Amazon Aurora is a cloud-optimized, MySQL- and PostgreSQL-compatible relational database. It provides the performance and availability of commercial databases and the simplicity and cost-effectiveness of open source databases. Amazon Aurora provides performance and durability by implementing a fully distributed and self-healing storage system, and it provides availability by using the elasticity and management capabilities of the AWS cloud in the most fundamental ways.


There are two flavors of Amazon Aurora; one is compatible with MySQL, and the other is compatible with PostgreSQL. For MySQL currently it is compatible with version 5.6 and 5.7 using the InnoDB storage engine, and for PostgreSQL it is compatible with the 9.6 version. This means the code, applications, drivers, and tools you already use with your MySQL or PostgreSQL databases can be used with Amazon Aurora with little or no change. And you can easily migrate from MySQL or PostgreSQL to Amazon Aurora.


With Aurora the storage is a bit different compared to regular RDS. There is a separate storage layer that is automatically replicated across six different storage nodes in three different availability zones. This is an important factor since the data is mirrored at six different places at no additional cost. All this data mirroring happens synchronously, and hence there is zero data loss. Amazon’s Aurora uses a quorum system for reads and writes to ensure that your data is available in multiple storage nodes. At the same time, all the data is also continuously backed up to S3 to ensure that you have durable and available data. With Amazon Aurora, the storage volume automatically grows up to 64TB. Figure 8-12 shows the replication of Aurora storage across three different AZs.


Image



Figure 8-12 Replication of Amazon Aurora storage at three different AZs


Amazon Aurora supports up to 15 copies of read replicas. Please note in the case of Amazon Aurora the data replication happens at the storage level in a synchronous manner. Therefore, between the primary database node (which is also referred as master) and the read replica, the data replication happens in a synchronous fashion. In the case of Aurora, there is no concept of standby database, and the read replica is prompted to a master or primary database node when the primary node goes down. Figure 8-13 shows a primary node and read replica for Amazon Aurora.


Image



Figure 8-13 Primary node and read replica for Amazon Aurora


On average, you get up to a five times increase in performance by running an Aurora MySQL database compared to a regular MySQL engine.


Amazon Redshift


Amazon Redshift is the managed data warehouse solution offered by Amazon Web Services. A data warehouse is a database designed to enable business intelligence activities; it exists to help users understand and enhance their organization’s performance. It is designed for query and analysis rather than for transaction processing and usually contains historical data derived from transaction data but can include data from other sources. Data warehouses are consumers of data. They are also known as online analytical processing (OLAP) systems. The data for a data warehouse system can come from various sources, such as OLTP systems, enterprise resource planning (ERP) systems such as SAP, internally developed systems, purchased applications, third-party data syndicators, and more. The data may involve transactions, production, marketing, human resources, and more.

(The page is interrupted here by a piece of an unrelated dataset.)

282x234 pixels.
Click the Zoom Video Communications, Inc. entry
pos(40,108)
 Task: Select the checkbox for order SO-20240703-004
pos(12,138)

Data warehouses are distinct from OLTP systems. With a data warehouse, you separate the analytical workload from the transaction workload. Thus, data warehouses are very much read-oriented systems. They have a far higher amount of data reading versus writing and updating. This enables far better analytical performance and does not impact your transaction systems. A data warehouse system can be optimized to consolidate data from many sources to achieve a key goal. OLTP databases collect a lot of data quickly, but OLAP databases typically import large amounts of data from various source systems by using batch processes and scheduled jobs. A data warehouse environment can include an extraction, transformation, and loading (ETL) solution, as well as statistical analysis, reporting, data mining capabilities, client analysis tools, and other applications that manage the process of gathering data, transforming it into actionable information, and delivering it to business users.


Benefits of Amazon Redshift


These are the important attributes of Amazon Redshift:


•   Fast Since Redshift uses columnar storage, it delivers fast query performance. A query is parallelized by running it across several nodes. As a result, the query runs fast, and IO efficiency is improved.


•   Cheap Redshift costs less than any other data warehouse solution on the market. It is almost one-tenth the price of tools from other vendors. It starts as low as $1,000 per terabyte.


•   Good compression The data remains in a compressed format, which provides three to four times more compression, which allows you to save money.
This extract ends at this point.